More than four years after the point-of-sale attack that struck 80 Michaels craft stores throughout the U.S., compromising nearly 100,000 payment cards, details about how the attackers pulled off their scheme have finally emerged.
On Nov. 17, Crystal Banuelos of California, a lead defendant named in the 2011 Michaels debit breach, pleaded guilty to conspiracy to commit bank fraud and aggravated identity theft (see Michael’s Breach: What We’ve Learned).
Banuelos’ sentencing date has not yet been set. She faces a maximum sentence of 32 years in prison and a $1 million fine.
In her plea filed with a New Jersey District Court, Banuelos notes that she conspired to steal credit and debit card data, as well as PINs, from Michaels’ customers, and knowingly used counterfeit cards created from that stolen data to conduct fraudulent cash withdrawals at ATMs.
In all, authorities believe Banuelos and Angel Angulo, a co-defendant named in the indictment whose case is still pending, stole $420,000 from banks through fraudulent ATM withdrawals. Banks defrauded in the scheme, according to the indictment, include U.S. Bank, BMO Harris, Bank of America, JPMorgan Case, TD Bank, Beneficial Bancorp and Wells Fargo.
To perpetrate their crime, prosecutors allege Banuelos, Angulo and other unnamed conspirators swapped out 88 legitimate POS devices at 80 different Michaels locations across 19 states with manipulated terminals that were used to capture and store card data and PINs.

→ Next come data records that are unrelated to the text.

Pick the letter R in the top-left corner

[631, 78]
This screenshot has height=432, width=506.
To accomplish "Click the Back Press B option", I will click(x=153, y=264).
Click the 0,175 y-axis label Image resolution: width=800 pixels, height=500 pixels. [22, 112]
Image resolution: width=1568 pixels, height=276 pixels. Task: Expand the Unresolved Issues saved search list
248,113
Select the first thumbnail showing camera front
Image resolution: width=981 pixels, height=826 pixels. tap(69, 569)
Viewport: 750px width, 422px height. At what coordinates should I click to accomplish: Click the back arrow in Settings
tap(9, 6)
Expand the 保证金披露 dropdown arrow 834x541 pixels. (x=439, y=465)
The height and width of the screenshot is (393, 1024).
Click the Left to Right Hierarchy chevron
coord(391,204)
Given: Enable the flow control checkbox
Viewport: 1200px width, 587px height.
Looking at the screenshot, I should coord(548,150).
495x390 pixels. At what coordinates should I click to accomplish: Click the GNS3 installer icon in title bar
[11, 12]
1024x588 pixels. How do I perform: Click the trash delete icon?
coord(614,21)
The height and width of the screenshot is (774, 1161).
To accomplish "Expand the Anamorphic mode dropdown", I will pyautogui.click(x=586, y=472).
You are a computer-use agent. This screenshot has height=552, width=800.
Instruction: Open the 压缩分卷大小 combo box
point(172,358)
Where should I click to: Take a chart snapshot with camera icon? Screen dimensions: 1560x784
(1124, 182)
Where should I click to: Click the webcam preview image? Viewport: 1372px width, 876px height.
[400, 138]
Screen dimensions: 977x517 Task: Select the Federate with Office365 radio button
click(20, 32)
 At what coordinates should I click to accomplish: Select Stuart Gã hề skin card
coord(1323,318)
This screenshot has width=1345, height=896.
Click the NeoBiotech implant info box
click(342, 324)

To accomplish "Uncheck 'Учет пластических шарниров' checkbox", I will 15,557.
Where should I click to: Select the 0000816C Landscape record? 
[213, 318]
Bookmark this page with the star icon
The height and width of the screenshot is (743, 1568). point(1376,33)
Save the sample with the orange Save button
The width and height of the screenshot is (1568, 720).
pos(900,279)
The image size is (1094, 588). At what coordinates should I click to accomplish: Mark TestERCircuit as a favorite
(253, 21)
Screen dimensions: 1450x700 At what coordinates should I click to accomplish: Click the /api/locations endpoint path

“Each counterfeit POS device was equipped with wireless technology, whereby conspirators wirelessly retrieved the stolen account information without having to retrieve the counterfeit POS devices,” the indictment claims. “In or about February 2011 and in or about April 2011, conspirators compromised approximately 94,000 debit and credit card account numbers from customers at a number of Michaels’ locations across the United States, including in the District of New Jersey.”